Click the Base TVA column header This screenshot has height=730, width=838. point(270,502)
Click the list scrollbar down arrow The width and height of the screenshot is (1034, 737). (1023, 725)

_ _ _

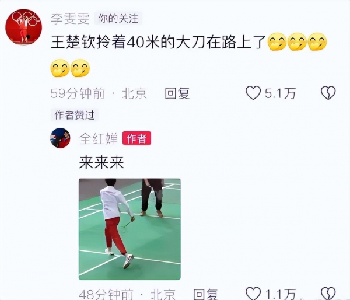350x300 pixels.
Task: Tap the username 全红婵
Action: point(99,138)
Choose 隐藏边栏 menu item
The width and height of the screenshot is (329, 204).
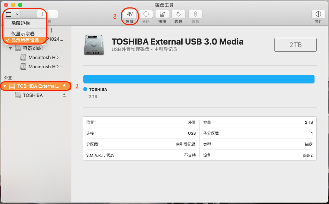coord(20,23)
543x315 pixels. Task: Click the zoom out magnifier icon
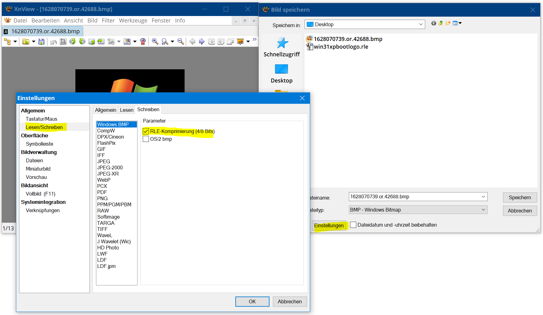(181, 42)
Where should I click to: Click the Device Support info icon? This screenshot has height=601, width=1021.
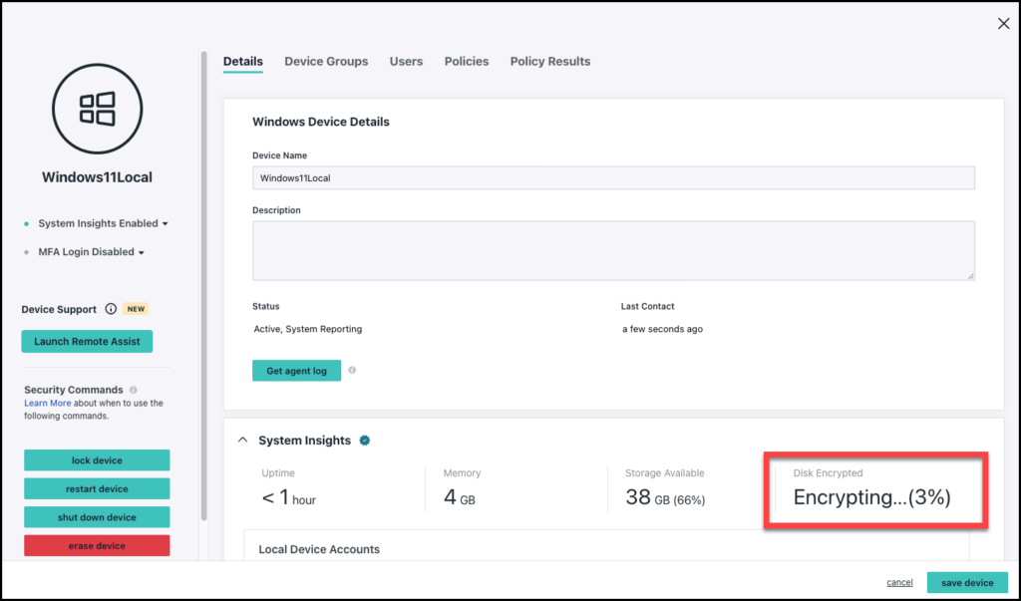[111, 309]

_ _ _

* _WHAT IS NEEDED_:
Look above for the line holding "Click the Base" and the line holding "Click the list", then output exactly those two lines and every line between them, nothing more.

* _OUTPUT OF THE TASK_:
Click the Base TVA column header This screenshot has height=730, width=838. point(270,502)
Click the list scrollbar down arrow The width and height of the screenshot is (1034, 737). (1023, 725)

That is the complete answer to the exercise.